Driven by HDFC Bank and HDFC Ltd’s $40 billion merger, LTI and Mindtree merger ($17.7 billion) and Adani Group-Holcim Ltd’s $10.5 billion deal, M&A deal values recorded an over two times increase over H1 2021.
These three deals alone accounted for 86 per cent of the total M&A deal values in H1 2022.
“Amid macro-economic stress, the overall deal sentiment for 2022 is expected to continue given the support from the government on infrastructure spending, supply-side response and key fiscal measures,” said Shanthi Vijetha, Partner, Growth, Grant Thornton Bharat.
“However, corporates and more importantly PE/VCs may employ a cautiously optimistic approach as the impact of the global economic slowdown on the Indian economy becomes evident,” Vijetha added.
While private equity deal activity continued to dominate total deal volumes with 3/4th share, deal values were driven by mergers and acquisitions with 76 per cent of the total deal values in H1 2022.
Startup, e-commerce and IT sectors led deal activity in H1 2022, driving 76 per cent of all deals followed by retail, education and pharma sectors.
The M&A space witnessed a significant increase in the first half, witnessing 284 deals while representing a 27 per cent growth over H1 2021.
The banking and financial sector had the highest contribution of 53 per cent in terms of overall deal value in H1 2022, followed by IT and manufacturing sectors.
The private equity and venture capital investments saw record volumes and values in the first six-month period with 865 deals at $25.1 billion.
However, there was a 12 per cent and 15 per cent decrease in investment volumes and values over H2 2021 (the preceding six months), the report noted.
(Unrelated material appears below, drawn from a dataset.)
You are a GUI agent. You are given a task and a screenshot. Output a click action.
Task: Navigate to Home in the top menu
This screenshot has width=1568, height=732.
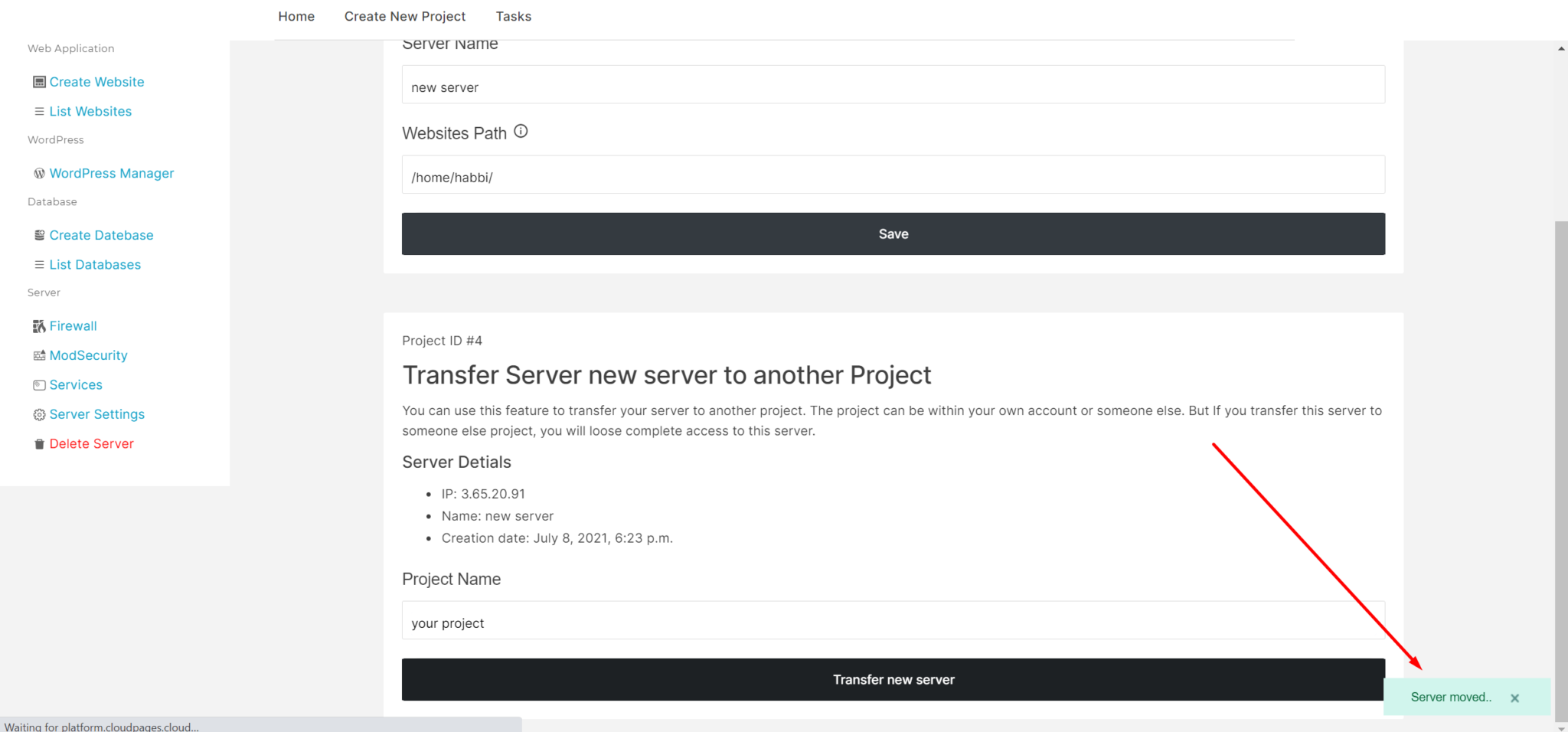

“The drop in the deal values is due to a fall in big-ticket investments coupled with prevailing factors including geopolitical tensions, stock market volatility, concerns about the rise in commodity prices and the impact of inflation,” the report noted.
Nevertheless, large funds like Tiger Global, Westbridge, Baring PE, TPG, Brookfield, Blackstone and Warburg Pincus, among others, continued to keep pace with their activity.
The start-up space attracted the most investment at $5.1 billion across 550 deals, recording a growth of 69 per cent in deal values.